Competitive Intelligence for Expansion: Before entering a new market, retailers use geospatial and survey data to assess competitor presence, location density, and market gaps. By mapping retail outlets, shopping centres, and brand footprints, they can visualise where competitors operate and identify areas of saturation or opportunity. These insights inform whether to co-locate in high-demand locations to capture shared demand or to expand into underserved regions with limited competition. Understanding competitors’ target segments also enables smarter positioning, allowing retailers to tailor store formats and offerings to appeal to different income groups or lifestyles, ensuring that expansion strategies complement the market rather than duplicate existing ones.

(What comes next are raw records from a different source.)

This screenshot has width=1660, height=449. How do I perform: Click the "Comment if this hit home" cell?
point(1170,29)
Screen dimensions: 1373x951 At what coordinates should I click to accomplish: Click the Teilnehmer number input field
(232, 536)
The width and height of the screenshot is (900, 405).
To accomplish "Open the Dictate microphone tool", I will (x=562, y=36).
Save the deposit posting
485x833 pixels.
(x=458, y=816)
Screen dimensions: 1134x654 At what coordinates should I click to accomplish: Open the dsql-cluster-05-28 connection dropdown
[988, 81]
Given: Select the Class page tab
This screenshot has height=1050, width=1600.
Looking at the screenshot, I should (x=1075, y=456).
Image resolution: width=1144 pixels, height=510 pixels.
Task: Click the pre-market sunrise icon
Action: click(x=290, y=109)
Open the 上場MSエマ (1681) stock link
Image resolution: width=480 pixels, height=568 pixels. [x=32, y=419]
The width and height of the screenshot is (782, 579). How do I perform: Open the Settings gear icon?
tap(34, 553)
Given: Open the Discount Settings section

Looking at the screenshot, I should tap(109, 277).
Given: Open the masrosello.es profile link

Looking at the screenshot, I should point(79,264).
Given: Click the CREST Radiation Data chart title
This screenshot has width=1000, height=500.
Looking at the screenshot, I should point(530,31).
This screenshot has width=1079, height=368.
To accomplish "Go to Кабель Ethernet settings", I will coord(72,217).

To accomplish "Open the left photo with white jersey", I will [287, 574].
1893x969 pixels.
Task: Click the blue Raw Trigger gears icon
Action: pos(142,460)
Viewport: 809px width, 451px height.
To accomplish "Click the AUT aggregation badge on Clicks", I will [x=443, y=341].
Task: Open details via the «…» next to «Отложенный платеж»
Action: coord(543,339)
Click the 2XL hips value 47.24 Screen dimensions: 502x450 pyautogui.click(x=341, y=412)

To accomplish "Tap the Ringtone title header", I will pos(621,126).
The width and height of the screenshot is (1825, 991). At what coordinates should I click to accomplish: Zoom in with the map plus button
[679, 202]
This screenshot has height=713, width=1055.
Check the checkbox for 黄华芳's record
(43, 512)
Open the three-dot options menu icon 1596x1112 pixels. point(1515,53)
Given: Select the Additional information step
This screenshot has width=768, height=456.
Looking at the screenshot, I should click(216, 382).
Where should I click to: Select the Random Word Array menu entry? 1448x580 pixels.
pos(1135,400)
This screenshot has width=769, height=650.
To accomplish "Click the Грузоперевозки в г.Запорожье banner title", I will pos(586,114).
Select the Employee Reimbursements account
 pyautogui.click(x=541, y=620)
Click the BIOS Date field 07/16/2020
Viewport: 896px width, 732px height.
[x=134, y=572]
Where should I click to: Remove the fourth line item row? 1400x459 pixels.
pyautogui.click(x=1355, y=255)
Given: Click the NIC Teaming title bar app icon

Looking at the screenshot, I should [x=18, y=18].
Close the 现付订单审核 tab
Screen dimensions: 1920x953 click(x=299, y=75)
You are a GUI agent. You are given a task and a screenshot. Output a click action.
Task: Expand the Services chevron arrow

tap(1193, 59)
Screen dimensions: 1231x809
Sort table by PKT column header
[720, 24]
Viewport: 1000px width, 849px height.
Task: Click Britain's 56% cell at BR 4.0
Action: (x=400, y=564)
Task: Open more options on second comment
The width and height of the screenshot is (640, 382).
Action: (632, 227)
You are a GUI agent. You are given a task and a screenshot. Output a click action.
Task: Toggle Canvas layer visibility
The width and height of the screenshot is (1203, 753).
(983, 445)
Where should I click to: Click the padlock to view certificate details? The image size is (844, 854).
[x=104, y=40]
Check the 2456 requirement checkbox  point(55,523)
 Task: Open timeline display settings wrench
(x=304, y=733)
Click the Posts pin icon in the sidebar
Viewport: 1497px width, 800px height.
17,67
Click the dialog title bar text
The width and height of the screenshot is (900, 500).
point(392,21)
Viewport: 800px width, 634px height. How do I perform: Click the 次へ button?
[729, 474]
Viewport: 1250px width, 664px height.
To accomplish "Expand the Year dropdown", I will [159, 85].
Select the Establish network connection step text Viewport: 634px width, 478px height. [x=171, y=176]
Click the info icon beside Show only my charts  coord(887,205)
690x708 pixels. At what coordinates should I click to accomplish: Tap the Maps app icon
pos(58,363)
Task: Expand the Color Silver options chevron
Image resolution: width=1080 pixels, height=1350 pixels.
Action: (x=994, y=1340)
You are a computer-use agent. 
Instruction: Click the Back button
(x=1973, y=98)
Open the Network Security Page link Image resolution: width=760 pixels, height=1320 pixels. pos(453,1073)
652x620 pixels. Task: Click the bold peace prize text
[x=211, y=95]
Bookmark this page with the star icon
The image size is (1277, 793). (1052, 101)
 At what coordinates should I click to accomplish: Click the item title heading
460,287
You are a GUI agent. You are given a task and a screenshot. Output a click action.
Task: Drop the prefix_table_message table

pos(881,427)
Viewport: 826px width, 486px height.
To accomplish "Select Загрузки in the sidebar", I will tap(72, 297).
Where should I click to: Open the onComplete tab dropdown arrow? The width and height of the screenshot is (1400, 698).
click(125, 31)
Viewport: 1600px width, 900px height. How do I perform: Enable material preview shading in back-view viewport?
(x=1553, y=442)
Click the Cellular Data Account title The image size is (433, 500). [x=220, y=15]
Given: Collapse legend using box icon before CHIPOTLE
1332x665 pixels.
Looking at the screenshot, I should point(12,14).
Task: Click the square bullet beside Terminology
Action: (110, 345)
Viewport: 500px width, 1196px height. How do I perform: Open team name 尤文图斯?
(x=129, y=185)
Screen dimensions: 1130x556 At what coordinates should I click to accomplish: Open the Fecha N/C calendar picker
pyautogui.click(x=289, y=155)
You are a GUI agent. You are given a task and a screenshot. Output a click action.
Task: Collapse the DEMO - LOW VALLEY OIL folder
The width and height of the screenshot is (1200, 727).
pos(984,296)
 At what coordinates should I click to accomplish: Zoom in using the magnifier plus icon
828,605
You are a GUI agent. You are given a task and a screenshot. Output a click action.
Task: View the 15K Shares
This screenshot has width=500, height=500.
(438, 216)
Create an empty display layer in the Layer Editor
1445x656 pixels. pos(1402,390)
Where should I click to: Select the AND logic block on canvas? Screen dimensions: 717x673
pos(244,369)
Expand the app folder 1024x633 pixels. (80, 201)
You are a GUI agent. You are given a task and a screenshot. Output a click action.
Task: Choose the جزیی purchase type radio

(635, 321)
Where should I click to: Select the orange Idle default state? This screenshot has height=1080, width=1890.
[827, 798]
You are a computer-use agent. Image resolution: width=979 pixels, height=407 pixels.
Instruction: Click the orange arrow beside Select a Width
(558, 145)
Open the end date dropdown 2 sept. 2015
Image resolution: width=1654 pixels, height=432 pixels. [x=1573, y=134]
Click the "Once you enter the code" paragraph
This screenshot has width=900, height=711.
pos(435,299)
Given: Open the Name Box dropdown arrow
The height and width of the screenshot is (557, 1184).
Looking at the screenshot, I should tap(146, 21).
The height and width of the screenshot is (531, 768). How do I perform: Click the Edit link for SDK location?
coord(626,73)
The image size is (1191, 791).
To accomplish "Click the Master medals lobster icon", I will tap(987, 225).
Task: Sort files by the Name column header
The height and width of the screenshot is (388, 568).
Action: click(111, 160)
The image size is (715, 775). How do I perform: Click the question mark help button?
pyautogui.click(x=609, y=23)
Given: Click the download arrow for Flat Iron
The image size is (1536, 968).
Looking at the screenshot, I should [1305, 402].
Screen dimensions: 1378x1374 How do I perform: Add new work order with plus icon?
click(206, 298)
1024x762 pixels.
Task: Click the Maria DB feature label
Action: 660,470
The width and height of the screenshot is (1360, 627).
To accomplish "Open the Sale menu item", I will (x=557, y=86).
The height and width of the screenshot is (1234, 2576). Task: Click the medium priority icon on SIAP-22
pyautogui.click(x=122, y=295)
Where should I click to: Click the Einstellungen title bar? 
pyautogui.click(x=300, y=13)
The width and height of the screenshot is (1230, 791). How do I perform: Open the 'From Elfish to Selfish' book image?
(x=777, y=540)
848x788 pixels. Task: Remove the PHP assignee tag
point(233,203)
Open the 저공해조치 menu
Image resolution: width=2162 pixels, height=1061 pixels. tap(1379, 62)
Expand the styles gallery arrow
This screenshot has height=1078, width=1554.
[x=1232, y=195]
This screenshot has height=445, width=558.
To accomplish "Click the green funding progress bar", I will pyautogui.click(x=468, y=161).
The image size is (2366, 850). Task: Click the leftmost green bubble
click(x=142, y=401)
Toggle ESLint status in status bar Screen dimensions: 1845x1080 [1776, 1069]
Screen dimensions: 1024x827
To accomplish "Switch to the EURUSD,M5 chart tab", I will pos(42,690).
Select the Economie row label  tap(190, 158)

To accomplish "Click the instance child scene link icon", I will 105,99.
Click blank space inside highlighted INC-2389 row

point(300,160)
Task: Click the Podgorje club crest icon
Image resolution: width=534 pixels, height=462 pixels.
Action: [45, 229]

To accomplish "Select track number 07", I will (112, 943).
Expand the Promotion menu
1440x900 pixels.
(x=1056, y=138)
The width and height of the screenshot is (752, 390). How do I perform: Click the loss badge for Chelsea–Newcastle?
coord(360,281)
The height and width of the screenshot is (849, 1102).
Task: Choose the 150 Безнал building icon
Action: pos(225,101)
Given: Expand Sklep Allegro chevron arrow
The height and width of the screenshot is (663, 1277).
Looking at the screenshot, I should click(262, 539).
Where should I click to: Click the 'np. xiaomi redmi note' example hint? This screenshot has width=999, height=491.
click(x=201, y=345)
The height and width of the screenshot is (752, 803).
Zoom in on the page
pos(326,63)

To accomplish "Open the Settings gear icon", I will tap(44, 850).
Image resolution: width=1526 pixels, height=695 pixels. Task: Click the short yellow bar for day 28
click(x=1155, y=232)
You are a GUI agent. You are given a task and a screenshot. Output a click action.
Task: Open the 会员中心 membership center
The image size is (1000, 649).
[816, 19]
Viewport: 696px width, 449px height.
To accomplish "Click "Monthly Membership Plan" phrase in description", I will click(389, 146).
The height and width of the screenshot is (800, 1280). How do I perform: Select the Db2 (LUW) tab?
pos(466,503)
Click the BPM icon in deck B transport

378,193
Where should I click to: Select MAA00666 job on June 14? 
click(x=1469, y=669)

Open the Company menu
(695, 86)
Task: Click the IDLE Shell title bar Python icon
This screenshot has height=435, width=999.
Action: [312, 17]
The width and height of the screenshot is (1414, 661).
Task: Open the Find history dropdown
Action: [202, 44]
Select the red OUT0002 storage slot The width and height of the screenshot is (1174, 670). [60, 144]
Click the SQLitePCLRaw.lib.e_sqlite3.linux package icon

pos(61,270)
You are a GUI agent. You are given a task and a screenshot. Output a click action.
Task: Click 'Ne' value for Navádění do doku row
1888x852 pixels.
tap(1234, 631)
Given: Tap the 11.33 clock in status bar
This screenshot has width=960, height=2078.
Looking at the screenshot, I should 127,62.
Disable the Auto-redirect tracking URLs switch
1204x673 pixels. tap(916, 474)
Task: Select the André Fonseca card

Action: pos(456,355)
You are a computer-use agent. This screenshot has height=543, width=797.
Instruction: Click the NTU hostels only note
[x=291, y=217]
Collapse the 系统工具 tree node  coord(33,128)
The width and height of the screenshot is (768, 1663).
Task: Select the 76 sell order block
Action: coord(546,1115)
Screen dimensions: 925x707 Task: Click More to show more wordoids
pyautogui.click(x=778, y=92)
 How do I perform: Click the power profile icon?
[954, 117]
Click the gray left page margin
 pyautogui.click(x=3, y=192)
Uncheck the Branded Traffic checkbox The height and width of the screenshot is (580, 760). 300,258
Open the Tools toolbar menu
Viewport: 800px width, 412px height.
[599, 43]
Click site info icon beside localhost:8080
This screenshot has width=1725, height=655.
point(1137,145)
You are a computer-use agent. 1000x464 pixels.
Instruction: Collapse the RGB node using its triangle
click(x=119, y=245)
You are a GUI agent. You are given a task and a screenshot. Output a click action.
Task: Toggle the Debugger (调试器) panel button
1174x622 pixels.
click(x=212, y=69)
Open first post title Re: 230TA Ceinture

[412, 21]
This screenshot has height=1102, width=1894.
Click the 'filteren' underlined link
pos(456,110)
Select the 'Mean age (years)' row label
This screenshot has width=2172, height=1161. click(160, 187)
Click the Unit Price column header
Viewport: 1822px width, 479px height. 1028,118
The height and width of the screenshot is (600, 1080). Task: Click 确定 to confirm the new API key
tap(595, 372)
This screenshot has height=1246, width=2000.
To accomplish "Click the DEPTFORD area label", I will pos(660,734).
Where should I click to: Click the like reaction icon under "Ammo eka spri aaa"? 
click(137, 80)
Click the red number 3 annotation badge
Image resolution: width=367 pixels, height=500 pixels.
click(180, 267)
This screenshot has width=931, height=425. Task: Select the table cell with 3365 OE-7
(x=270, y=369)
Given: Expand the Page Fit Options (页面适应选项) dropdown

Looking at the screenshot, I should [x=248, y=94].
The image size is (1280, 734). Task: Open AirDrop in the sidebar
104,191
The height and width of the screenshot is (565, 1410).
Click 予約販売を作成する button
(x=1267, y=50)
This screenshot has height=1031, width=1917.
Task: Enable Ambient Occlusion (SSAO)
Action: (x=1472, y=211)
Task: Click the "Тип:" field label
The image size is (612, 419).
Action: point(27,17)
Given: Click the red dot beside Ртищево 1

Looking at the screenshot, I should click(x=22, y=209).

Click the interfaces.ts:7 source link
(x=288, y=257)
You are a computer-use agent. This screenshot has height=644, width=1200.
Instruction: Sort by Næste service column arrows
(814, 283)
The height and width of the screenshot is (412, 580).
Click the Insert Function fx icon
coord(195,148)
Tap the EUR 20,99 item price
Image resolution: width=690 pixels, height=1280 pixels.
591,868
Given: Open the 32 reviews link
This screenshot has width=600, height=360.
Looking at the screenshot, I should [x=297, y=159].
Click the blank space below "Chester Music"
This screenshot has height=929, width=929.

Benchmarking Store Productivity: Retailers combine store revenue, loyalty, and POS data with consumer datasets like MAPS to benchmark store performance against national and regional norms, evaluating metrics such as sales, basket size, and customer footfall. Underperforming regions can signal operational or competitive weaknesses, while GeoMAPS data can highlight high-potential areas with strong spending power but limited retail presence – ideal for expansion. By analysing consumer penetration, category growth, and spending trends, retailers and mall owners can make evidence-based decisions about where to invest, ensuring that every benchmarking exercise is grounded in real, data-driven market insight.
Adaptation and Continuous Improvement: The competitive environment is not static, so retailers must continuously monitor data to adjust their strategies. One advantage of MAPS data is that it provides quarterly feedback on what consumers are spending money on and how to respond to what competitors are doing. Using rapid panel surveys, for instance, a retailer can measure how well a promotion was received or quickly counter if a competitor launches a big promotion. Shoprite’s has accredited “detailed data-led planning and execution” as key to staying ahead of peers.
By learning fast from data – what’s selling, what isn’t, where customers are purchasing or not – retailers can adapt their strategy region by region, store by store. This data-centric agility is a competitive differentiator. Digital innovation and analytics through AI technologies and spatialising consumer data lets retailers learn and adapt continuously, driving better value and service for customers. MAPS consumer and market data serve as the eyes and ears in the competitive arena, guiding retailers to benchmark effectively and to strategise moves that keep them a step ahead in South Africa’s retail space.